Wie Engagement für Geflüchtete dauerhaft bleibt

Neben dem persönlichen Einsatz einzelner Engagierter sind gute Kooperationen mit etablierteren Partnern wesentlich, um aus spontanen Hilfsinitiativen langfristig tragfähige Gemeinschaften zu machen. Diese Schlüsselfaktoren hat die Studie „Civic Refugee Report: The Shifting Landscape of Pro-Refugee Communities in Germany After 2015“ identifiziert. Sie untersuchte, was aus dem zivilgesellschaftlichen Engagement für Geflüchtete 2015 wurde, und fand heraus: Bei der Kooperation zwischen hauptamtlich geführten Einrichtungen der Wohlfahrtsverbände und ehrenamtlichen Initiativen kam es darauf an, gegenseitiges Verständnis für die unterschiedlichen Arbeitsweisen zu entwickeln.
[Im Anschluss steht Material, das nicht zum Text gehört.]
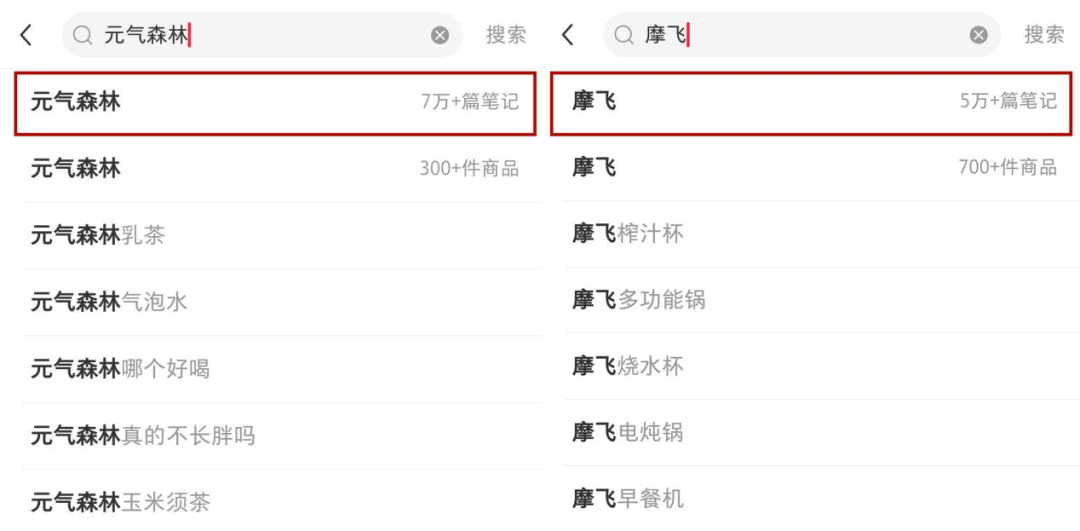Viewport: 1080px width, 531px height.
Task: Open 摩飞 5万+篇笔记 suggestion
Action: [811, 103]
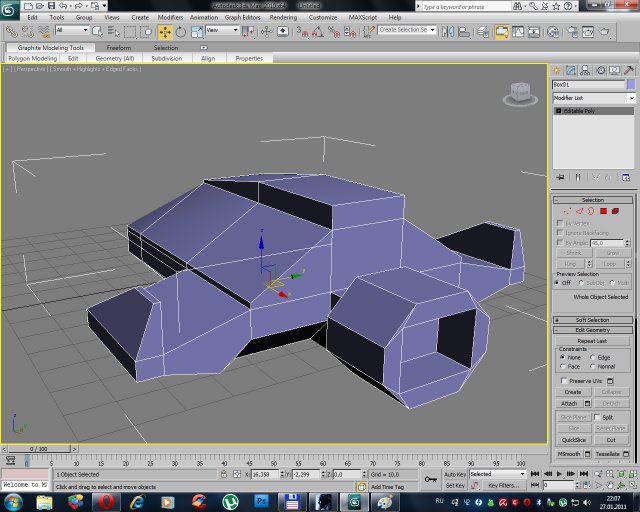Click the Pin Stack icon
The image size is (640, 512).
point(560,177)
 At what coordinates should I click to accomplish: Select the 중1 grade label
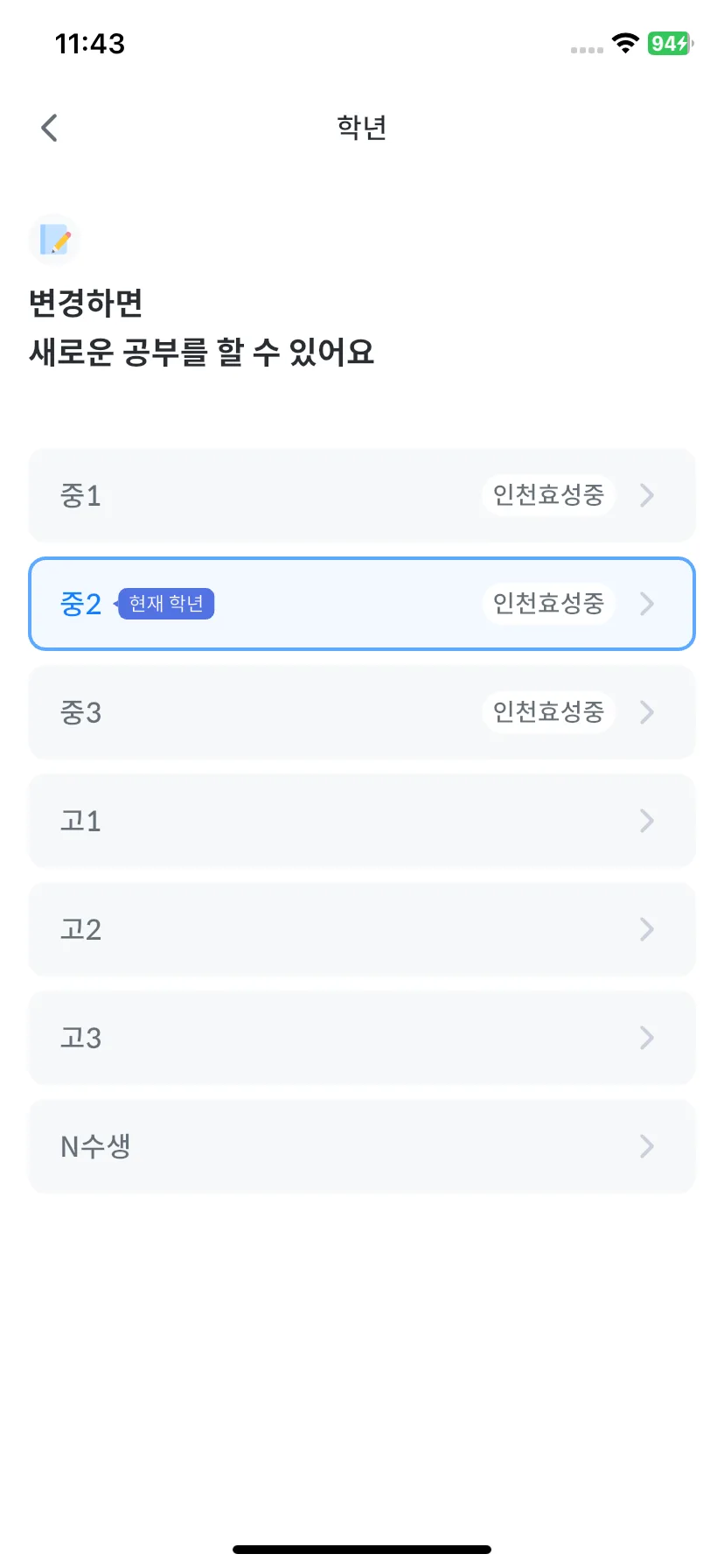pos(80,496)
Außerdem konnten dauerhafte zivilgesellschaftliche Hilfsgemeinschaften entstehen, wenn die Kommunalverwaltungen sie mit Räumen und finanziell unterstützten und ein Schulterschluss stattfand. Die ehrenamtlichen Initiativen hatten schlechte Chancen, sich weiterzuentwickeln, oder gaben frustriert auf, wenn sie von dominierenden etablierten Organisationen und der Kommunalverwaltung ignoriert wurden. Die Studie von Clara van den Berg vom Wissenschaftszentrum Berlin für Sozialforschung (WZB) ist eine Dissertation und sie wurde im Juli 2025 veröffentlicht.